Exercise goal
From the data below, repeat exactly the lines from the line with "About Us (340, 2465)" to the line with "[menuitem] (322, 26)", both included.

Data shown

--------------------

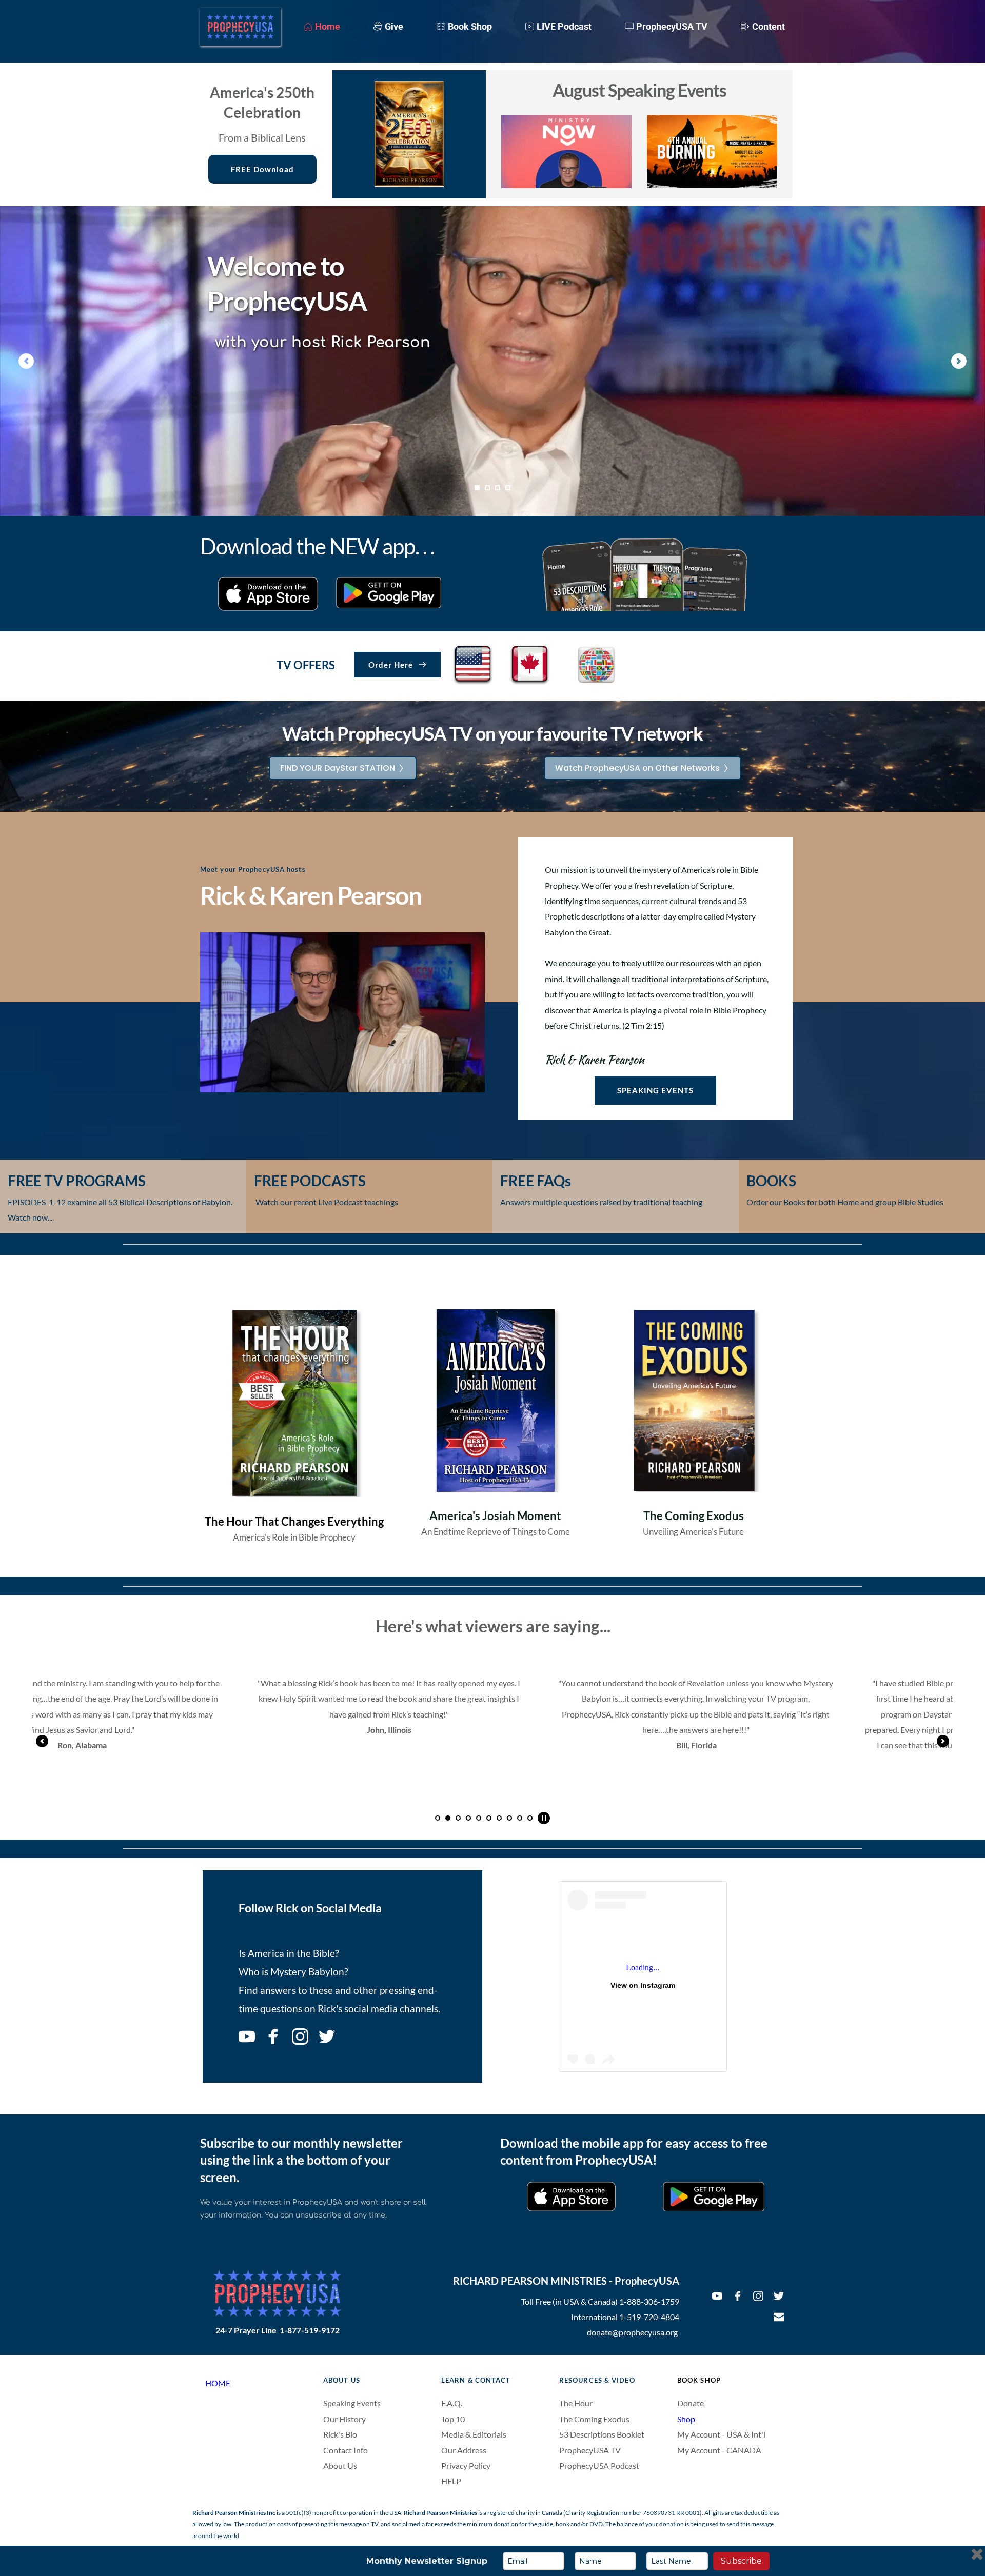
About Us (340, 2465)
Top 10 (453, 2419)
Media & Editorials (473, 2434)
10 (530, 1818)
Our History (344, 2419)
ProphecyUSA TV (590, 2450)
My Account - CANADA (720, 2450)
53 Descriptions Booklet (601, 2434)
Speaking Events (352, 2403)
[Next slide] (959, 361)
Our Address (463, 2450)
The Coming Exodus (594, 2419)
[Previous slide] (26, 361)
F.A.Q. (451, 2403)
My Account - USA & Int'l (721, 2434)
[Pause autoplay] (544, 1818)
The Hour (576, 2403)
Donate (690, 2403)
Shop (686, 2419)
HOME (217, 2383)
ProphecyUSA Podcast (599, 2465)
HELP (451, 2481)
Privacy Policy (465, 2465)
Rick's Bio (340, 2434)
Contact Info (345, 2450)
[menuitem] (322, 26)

--------------------

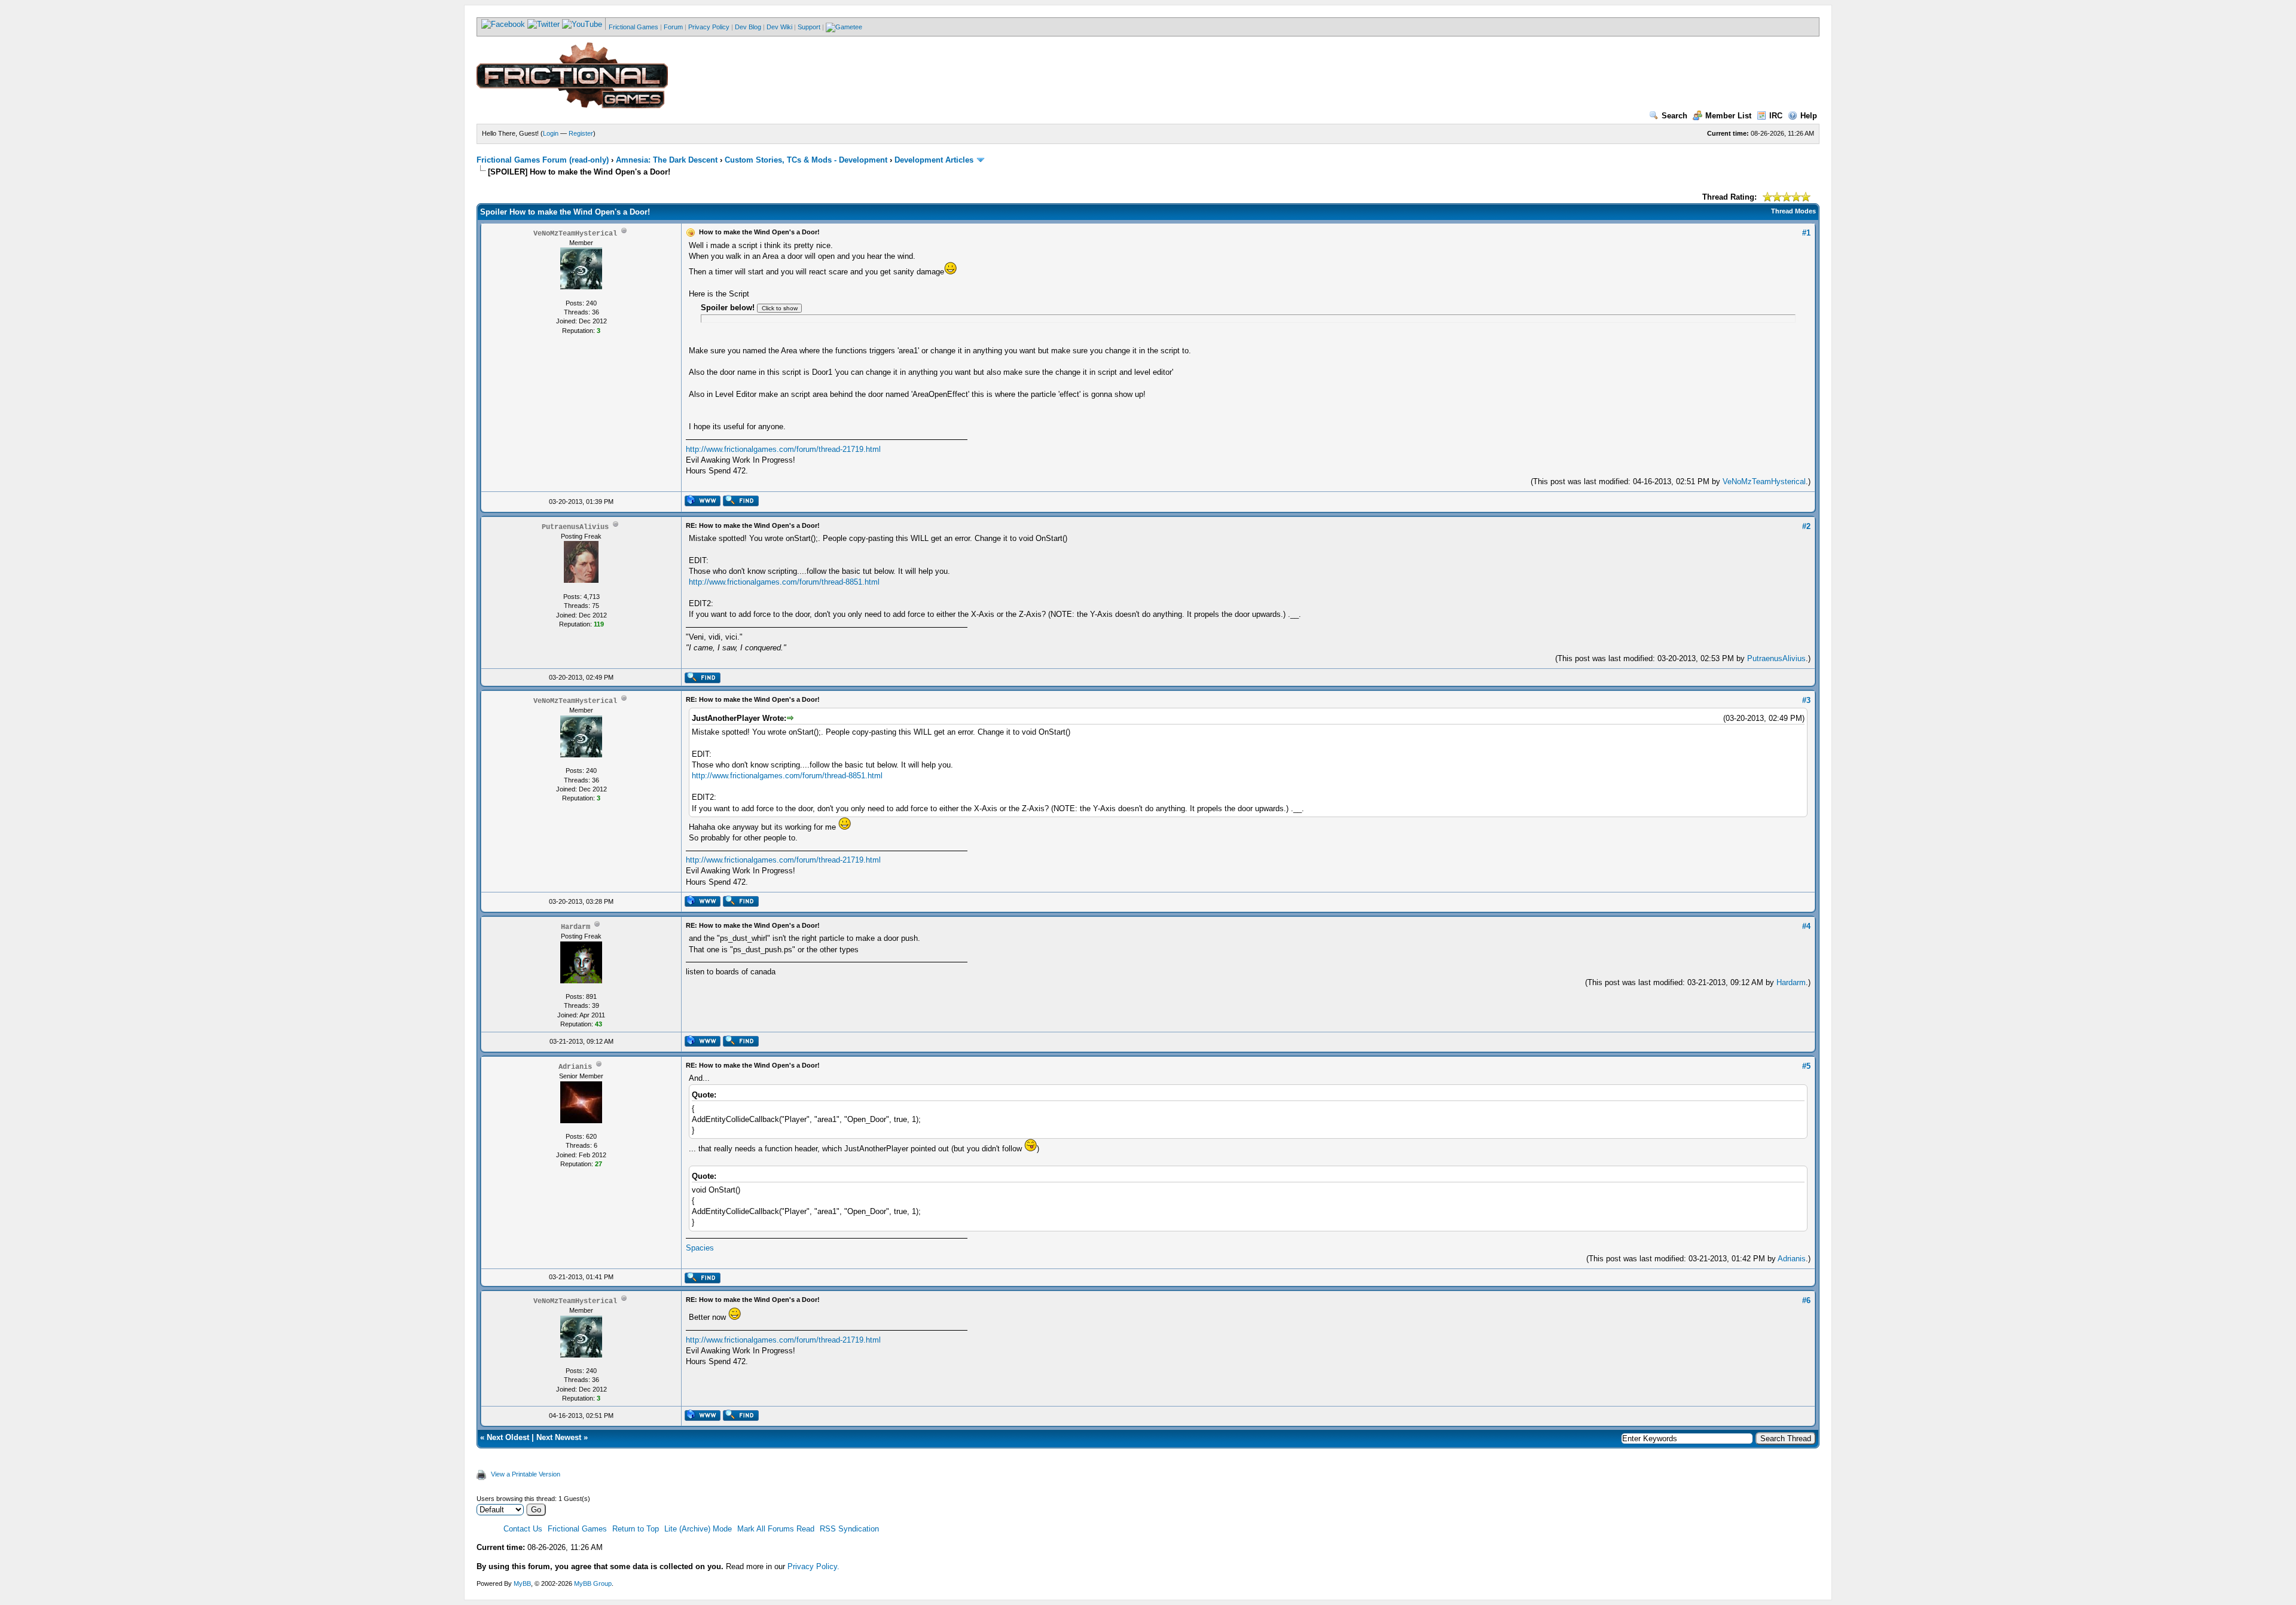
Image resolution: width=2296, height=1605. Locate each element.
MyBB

--------------------

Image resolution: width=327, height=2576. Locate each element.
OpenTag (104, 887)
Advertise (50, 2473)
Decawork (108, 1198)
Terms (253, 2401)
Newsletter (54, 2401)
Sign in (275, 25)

--------------------

Response
About Us (340, 2465)
Top 10 (453, 2419)
Media & Editorials (473, 2434)
10 (530, 1818)
Our History (344, 2419)
ProphecyUSA TV (590, 2450)
My Account - CANADA (720, 2450)
53 Descriptions Booklet (601, 2434)
Speaking Events (352, 2403)
[Next slide] (959, 361)
Our Address (463, 2450)
The Coming Exodus (594, 2419)
[Previous slide] (26, 361)
F.A.Q. (451, 2403)
My Account - USA & Int'l (721, 2434)
[Pause autoplay] (544, 1818)
The Hour (576, 2403)
Donate (690, 2403)
Shop (686, 2419)
HOME (217, 2383)
ProphecyUSA Podcast (599, 2465)
HELP (451, 2481)
Privacy Policy (465, 2465)
Rick's Bio (340, 2434)
Contact Info (345, 2450)
[menuitem] (322, 26)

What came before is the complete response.